Air France et ses pilotes : le temps passe, les divergences persistent

Les négociations avec les pilotes patinent et ne seront pas bouclées d'ici à la fin janvier comme la direction l'espérait. Les divergences sur les projets de la compagnie pour améliorer sa compétitivité sont encore très profondes.
Fabrice Gliszczynski

Après plus de deux ans de négociations infructueuses, le calendrier fixé par la nouvelle direction d'Air France pour négocier avec les syndicats de pilotes les mesures du projet "Trust Together" présentées début novembre, touche à sa fin. Le PDG d'Air France-KLM et président d'Air France, Jean-Marc Janaillac, espérait en effet boucler ces négociations qui visent à améliorer la compétitivité du groupe Air France d'ici à fin janvier.

Projet de création d'une compagnie "B"

Celles-ci portent essentiellement sur les conditions de création d'une nouvelle compagnie au sein d'Air France, qui afficherait des coûts inférieurs de 20% à ceux de la maison-mère, ainsi que sur une baisse des coûts au sein de la compagnie Air France.

Au regard des divergences entre la direction et le syndicat national des pilotes de ligne (SNPL), il paraît peu probable pour ne pas dire impossible que les réunions de négociations prévues ce lundi et ce mardi débouchent sur un accord. On en est très loin aujourd'hui selon plusieurs pilotes.

«ll y a eu des échanges de point de vue, mais pas encore de négociations à proprement parler», explique l'un d'eux. «Le mois de discussions que nous avons mené a porté sur des choses concrètes mais il n'a pas été aussi fructueux que prévu. Il est difficile d'avancer sur un projet qui semble déjà écrit et qui se focalise encore une fois sur les coûts», explique à La Tribune, Emmanuel Mistrali, porte-parole du SNPL, espérant néanmoins "aboutir à un accord, mais peut être pas d'ici au 31 janvier..."

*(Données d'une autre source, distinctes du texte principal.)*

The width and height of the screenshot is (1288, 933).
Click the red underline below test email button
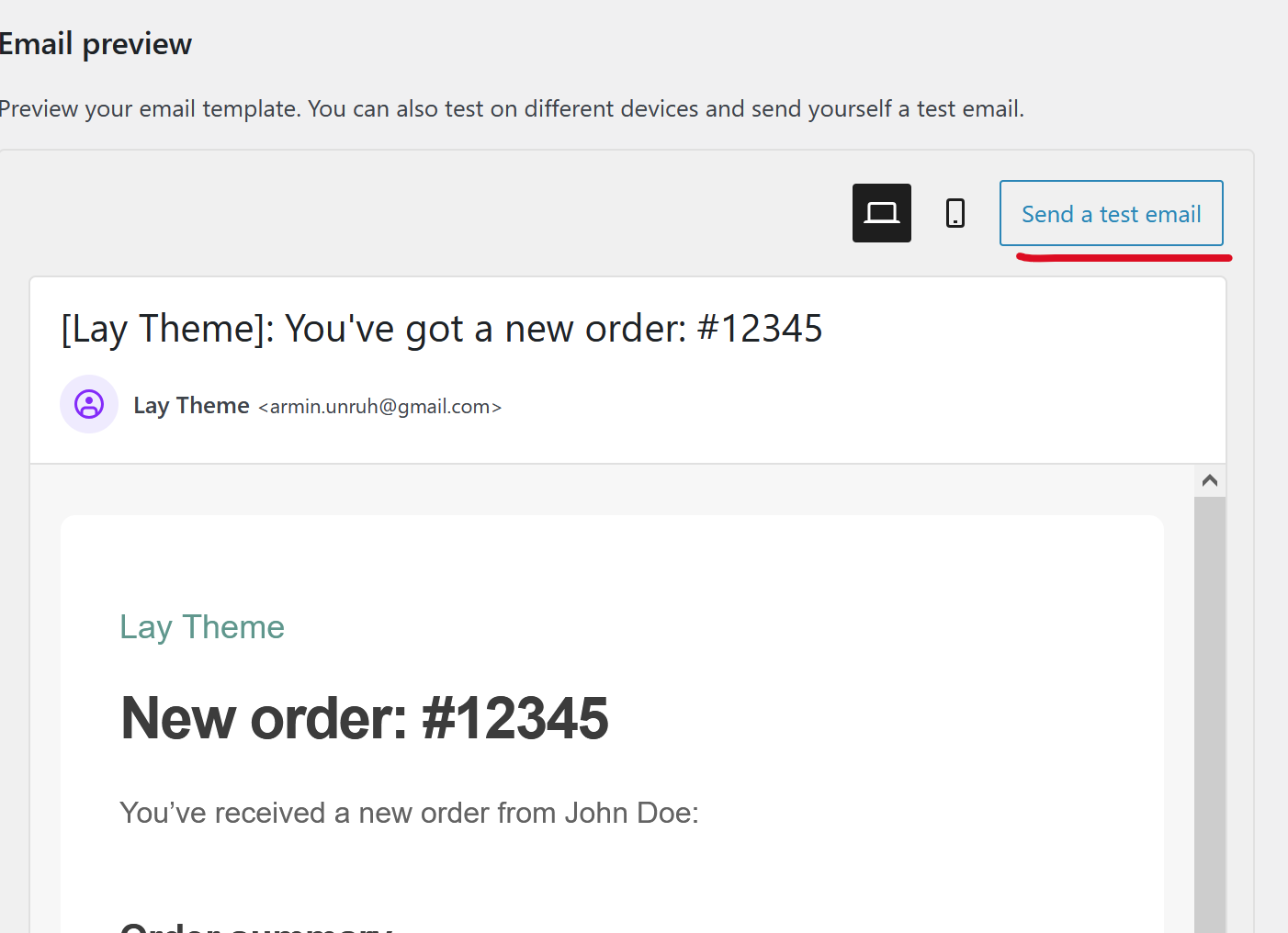[1123, 258]
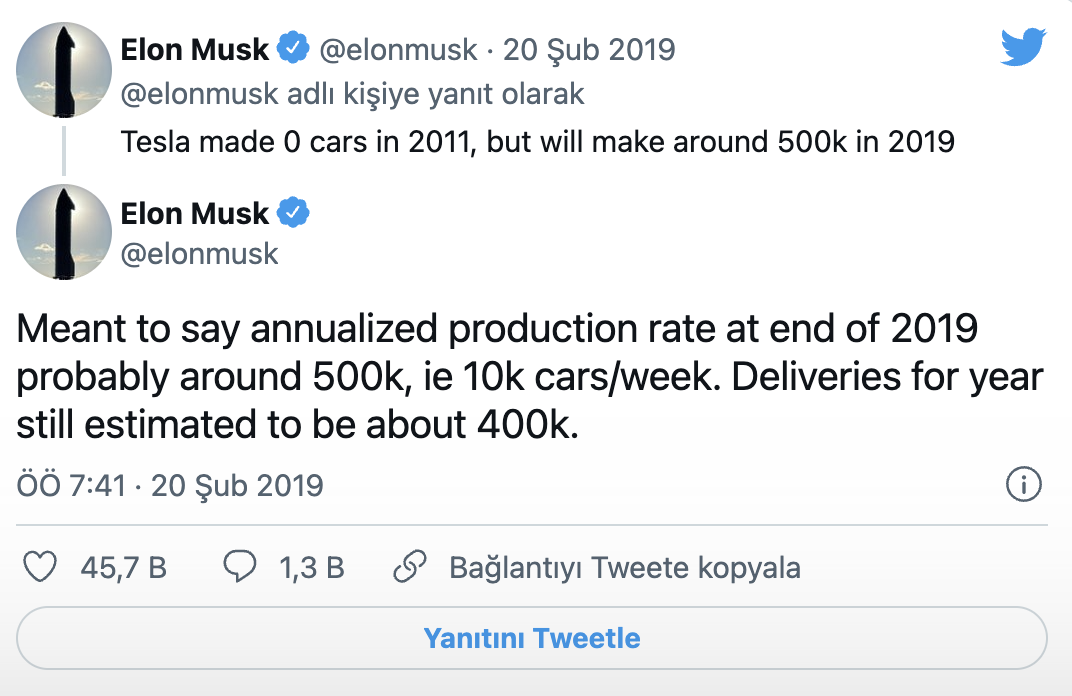Click "Bağlantıyı Tweete kopyala" link text

[x=625, y=568]
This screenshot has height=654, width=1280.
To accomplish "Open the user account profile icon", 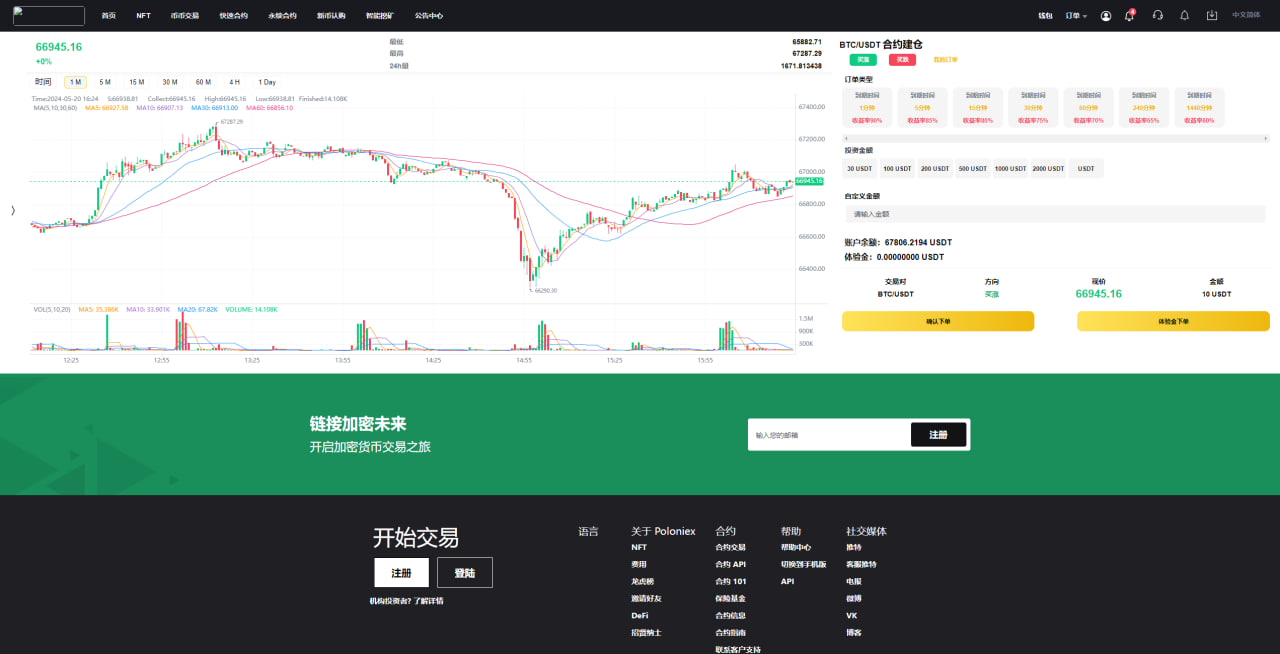I will click(1105, 16).
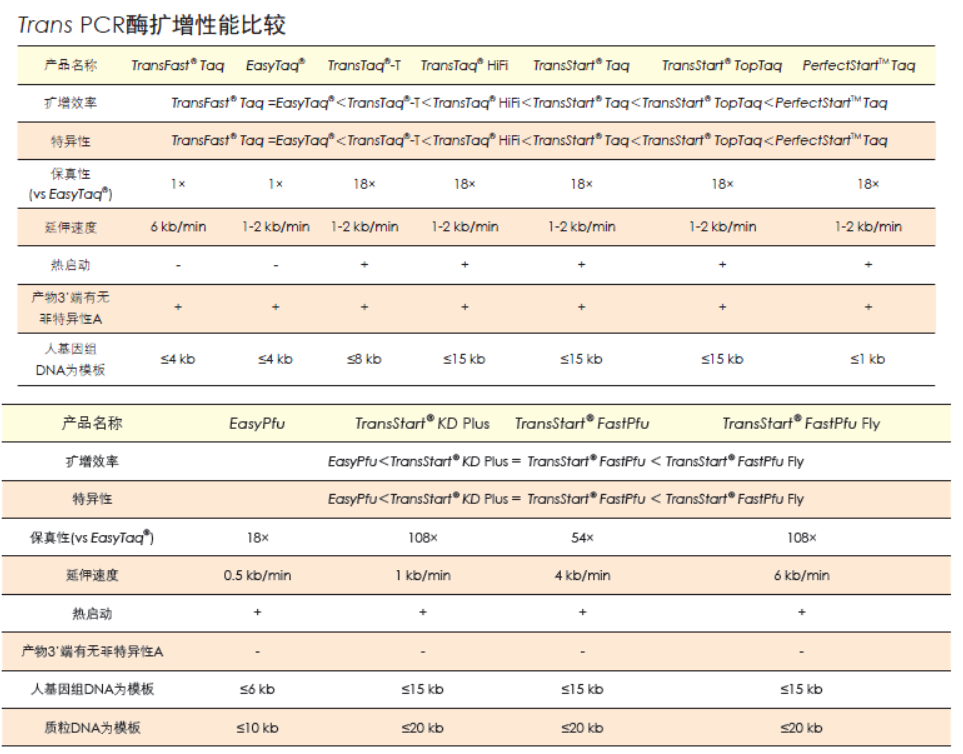The width and height of the screenshot is (963, 754).
Task: Click the 54× fidelity value
Action: tap(582, 538)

Le SNPL ne veut pas d'une filiale

La grosse divergence porte sur le projet Boost de la direction de créer une nouvelle compagnie aérienne,  filiale d'Air France, qui serait basée à l'aéroport de Roissy, avec des pilotes provenant d'Air France mais sous contrat avec cette nouvelle filiale, des hôtesses et stewards embauchés sur le marché volant eux aussi aux conditions de travail et de rémunération de cette nouvelle filiale (la direction table sur un coût PNC inférieur de 40% à celui d'Air France), le tout avec une assistance en escale d'Air France. Censée débuter son activité fin octobre 2017 sur les vols court et moyen-courriers et fin mars 2018 sur le réseau long-courrier, cette nouvelle compagnie exploiterait, toujours selon le projet de la direction, entre 25 et 30 avions d'ici à 2020.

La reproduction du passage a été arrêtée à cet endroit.